The search for exoplanets is an active field in astronomy, with direct imaging as one of the most challenging methods due to faint exoplanet signals buried within stronger residual starlight. Successful detection requires advanced image processing to separate the exoplanet signal from this nuisance component. This paper presents a novel statistical model that captures nuisance fluctuations using a multi-scale approach, leveraging problem symmetries and a joint spectral channel representation grounded in physical principles. Our model integrates into an interpretable, end-to-end learnable framework for simultaneous exoplanet detection and flux estimation. The proposed algorithm is evaluated against the state of the art using datasets from the SPHERE instrument operating at the Very Large Telescope (VLT). It significantly improves the precision-recall trade-off, notably on challenging datasets that are otherwise unusable by astronomers. The proposed approach is computationally efficient, robust to varying data quality, and well suited for large-scale observational surveys.

Figures (11)

• Figure A: Left: typical observations $\boldsymbol{y}$ and PSF $\boldsymbol{h}$ from the SPHERE instrument in ASDI mode. The synthetic exoplanet is very bright for illustration purposes. Right: temporal slice along the vertical line.

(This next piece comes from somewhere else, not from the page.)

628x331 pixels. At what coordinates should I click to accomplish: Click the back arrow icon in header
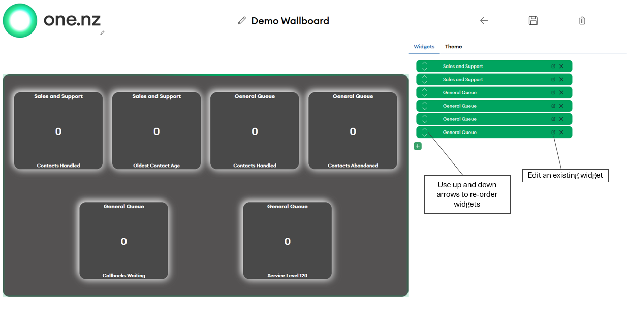tap(484, 21)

• Figure B: Workflow of the proposed method: it exploits both the spectral behavior of speckles and the apparent motion of exoplanets to disentangle the exoplanet signal from the nuisance component in the observations $\boldsymbol{y}$. To achieve this, local patches of the nuisance are modeled as Gaussian distributions, leveraging problem symmetries and incorporating multiple scales. These patches are fed to our convolutional statistical model, and combined to form a detection map. Additionally, a learned object prior, represented by a UNet $f_\nu$, is introduced to denoise this detection map produced by the statistical model. This approach results in an end-to-end learnable architecture.

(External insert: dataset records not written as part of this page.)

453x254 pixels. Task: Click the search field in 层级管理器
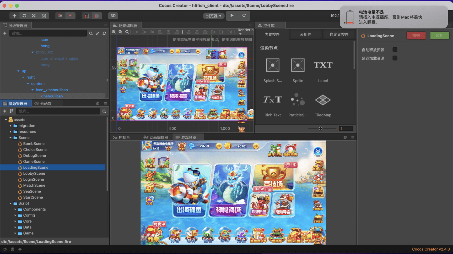(x=48, y=33)
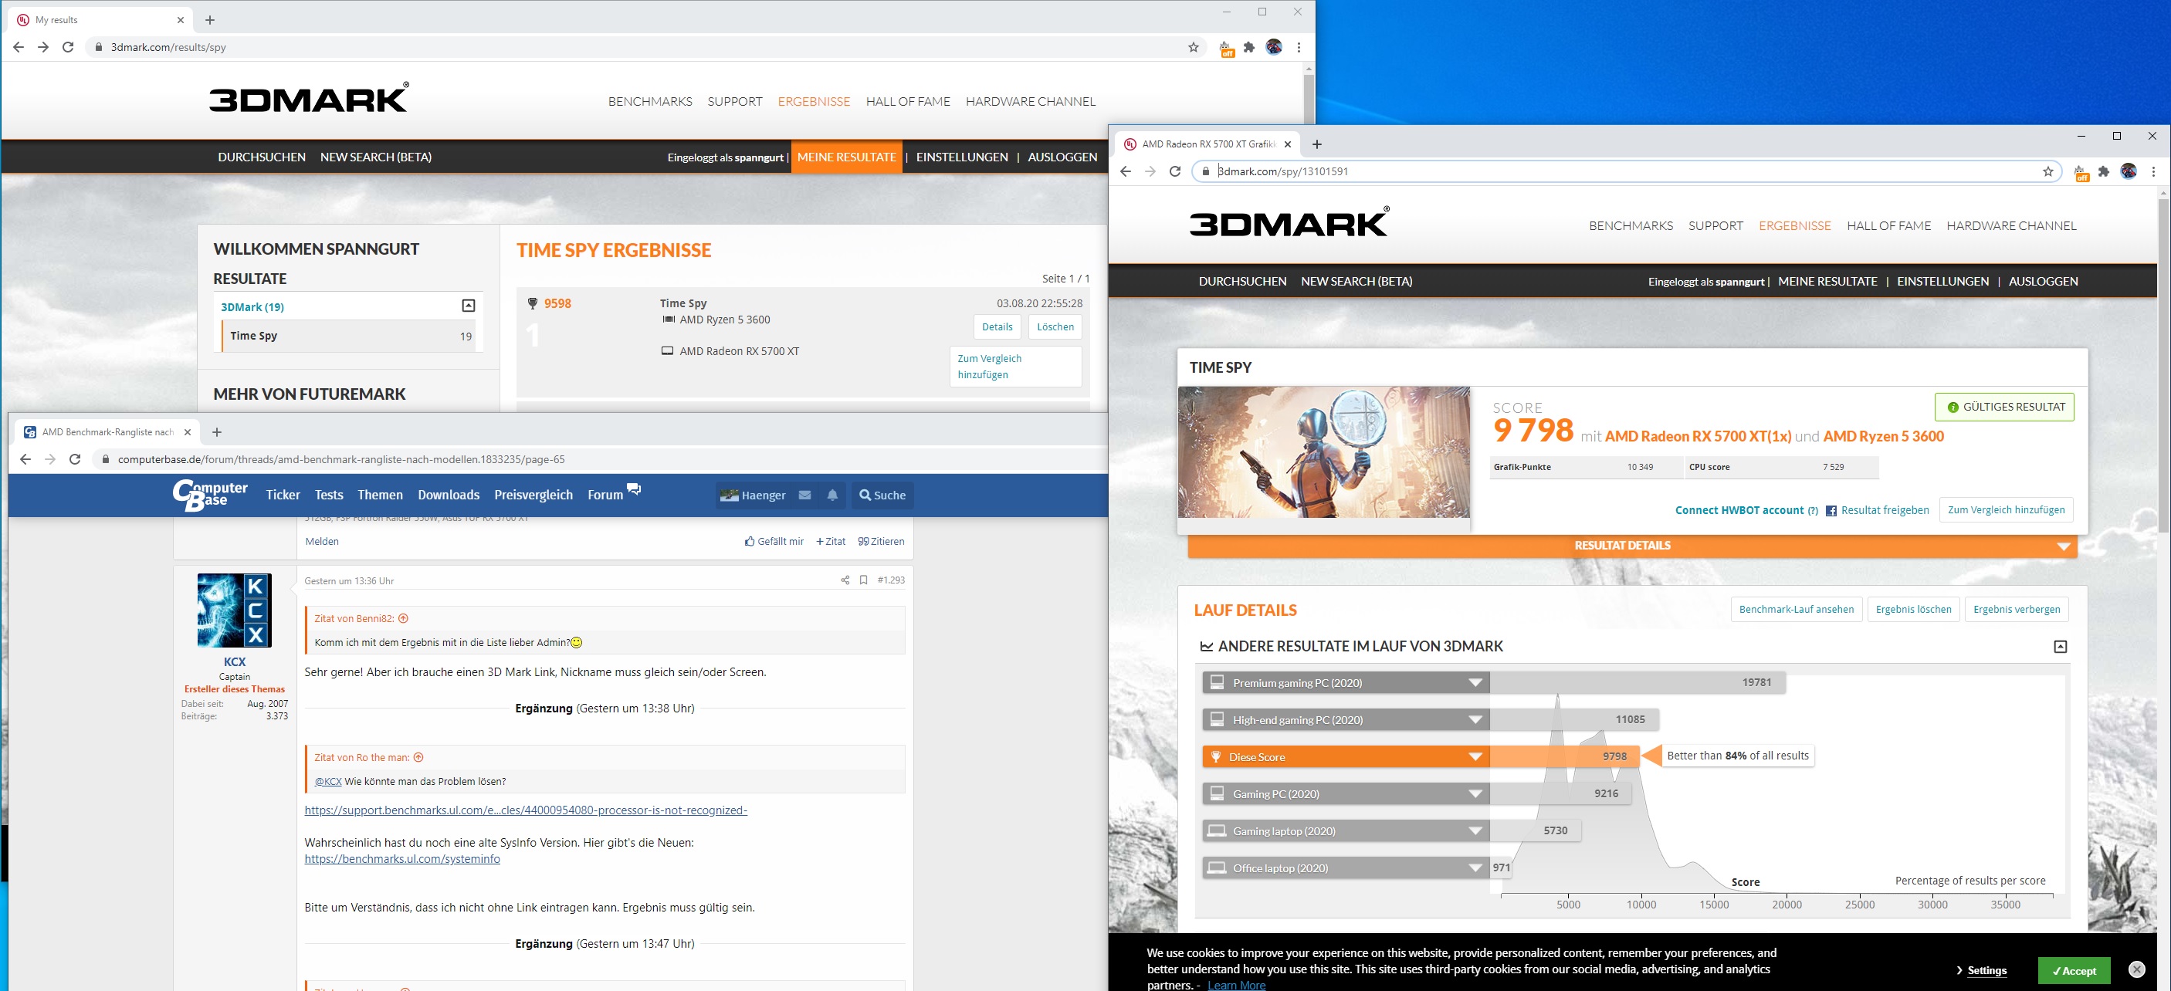Bookmark post #1.293 with the bookmark icon

pos(863,580)
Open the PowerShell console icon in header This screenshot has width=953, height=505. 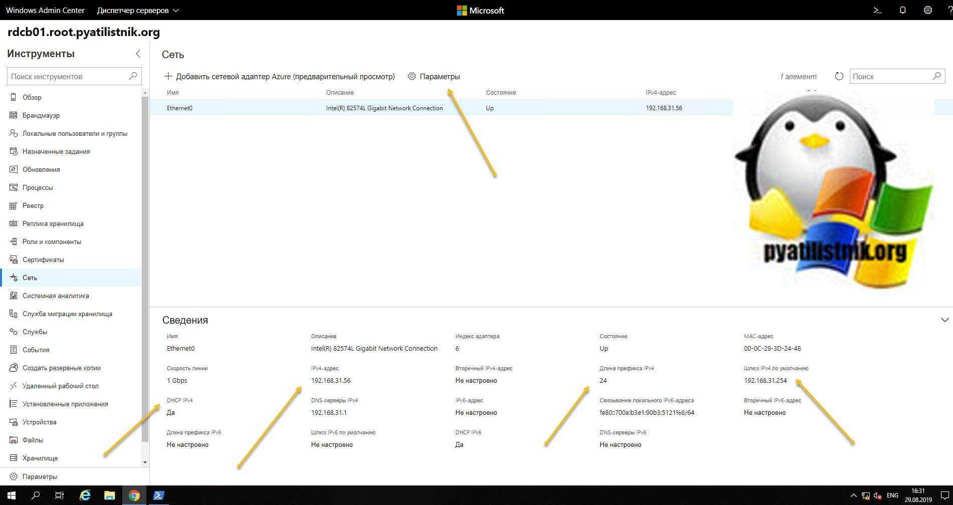tap(877, 10)

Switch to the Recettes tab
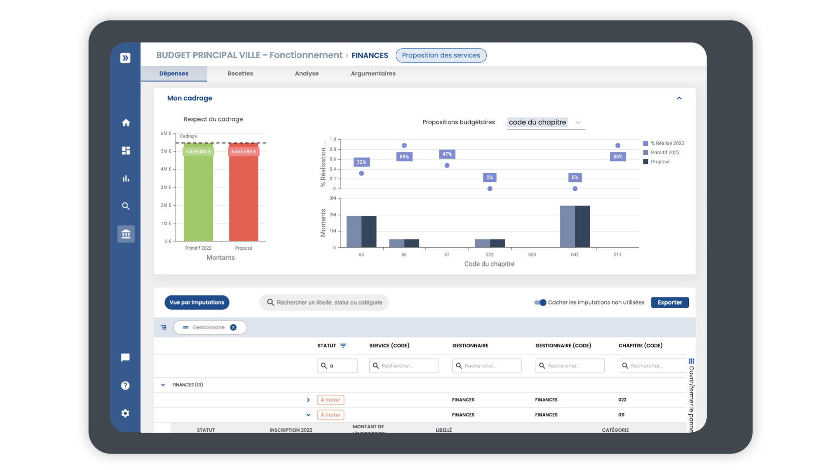tap(240, 73)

• Figure C: Proposed convolutional statistical model: spectrally aligned speckles patches, indexed by $j$, with dimensions $Np$ and $CT$ samples, are first linearly projected into a lower-dimensional space of size $m$. In this space, the parameters of the Gaussian distribution $\widehat{\boldsymbol{m}}_j$ and $\widehat{\mathbf{C}}_j$ are estimated and subsequently combined with the PSF $\boldsymbol{h}$ to compute the terms $\boldsymbol{a}^{(j)}$ and $\boldsymbol{b}^{(j)}$. As detailed in Appendix \ref{['sec:conv_ab']}, the efficient computation of $\boldsymbol{a}^{(j)}$ relies on the Cholesky decomposition of the precision matrix $\widehat{\mathbf{C}}^{-1}_j$.

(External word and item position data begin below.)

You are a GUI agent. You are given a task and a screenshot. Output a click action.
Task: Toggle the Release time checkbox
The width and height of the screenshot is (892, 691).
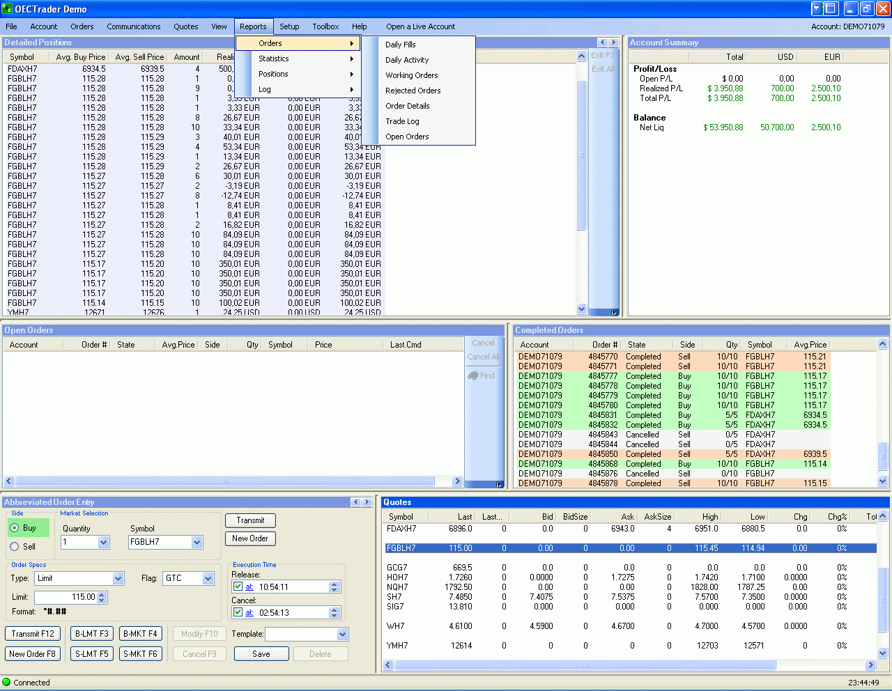[238, 587]
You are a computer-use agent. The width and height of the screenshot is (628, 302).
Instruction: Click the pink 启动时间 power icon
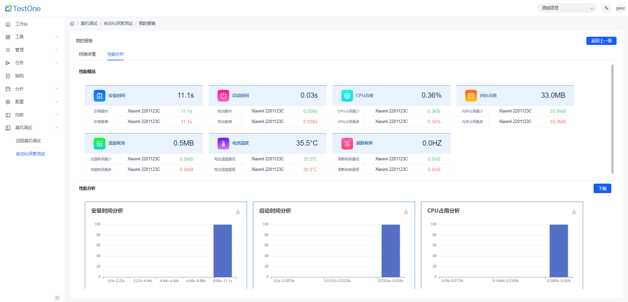pos(223,96)
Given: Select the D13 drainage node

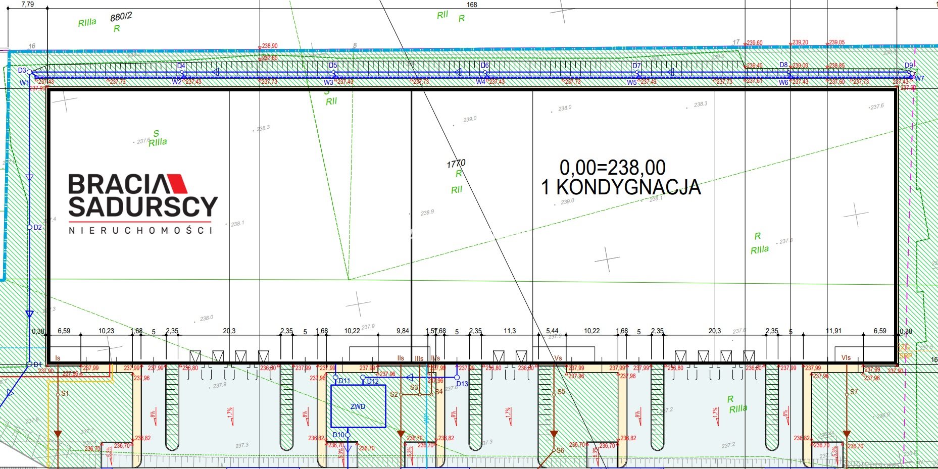Looking at the screenshot, I should point(457,377).
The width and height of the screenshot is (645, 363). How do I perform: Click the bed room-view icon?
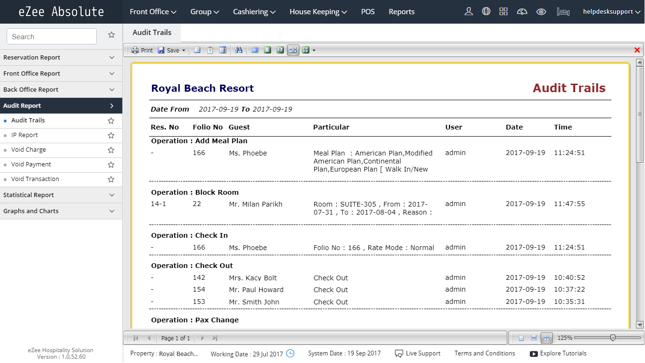(x=562, y=11)
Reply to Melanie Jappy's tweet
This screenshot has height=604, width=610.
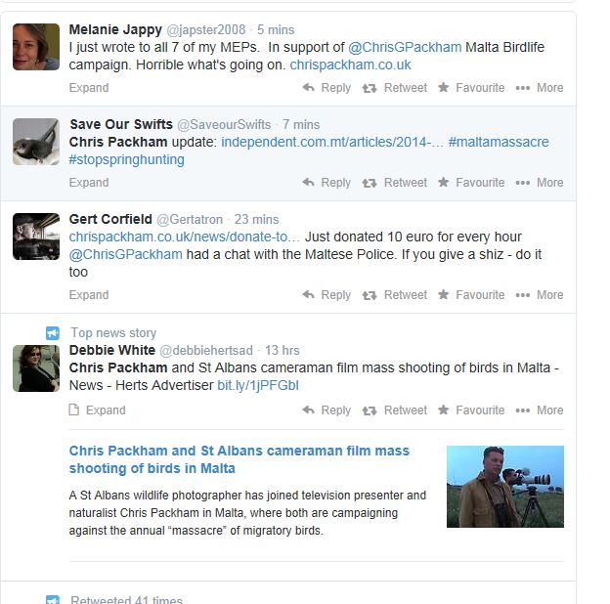coord(327,88)
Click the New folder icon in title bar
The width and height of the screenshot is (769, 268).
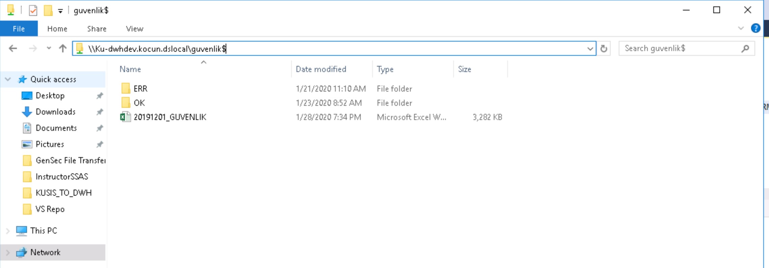point(48,10)
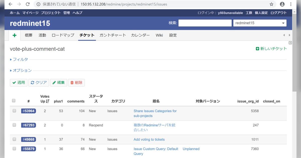Open the 管理 menu item
301x158 pixels.
point(66,13)

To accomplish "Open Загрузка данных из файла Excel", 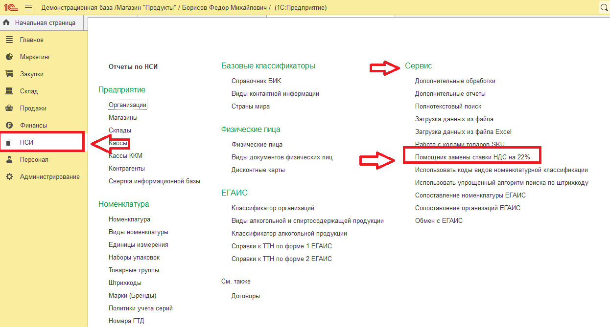I will point(463,131).
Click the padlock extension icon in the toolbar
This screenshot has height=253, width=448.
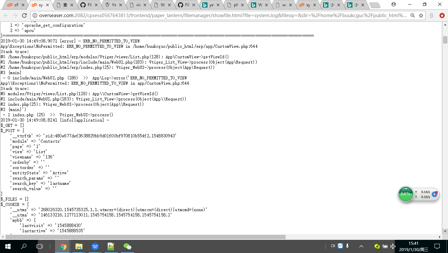[432, 15]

• Figure D: Detection maps on observations of HD 159911 star with synthetic exoplanets. The (calibrated) detection threshold is equivalent for all methods. The proposed approach here detect 1 additional source compared to the second best method (PACO ASDI).
• Figure E: Detection maps on 3 observations (stacked in false RGB colors) of HR 8799 star. The elliptical arcs depict the estimated (projected) orbits of three known exoplanets, with the detection results shown as red, green and blue dots for the corresponding 2016, 2018 and 2021 observations. Squares are for false alarms identified in bodrito2024model, Fig. 17.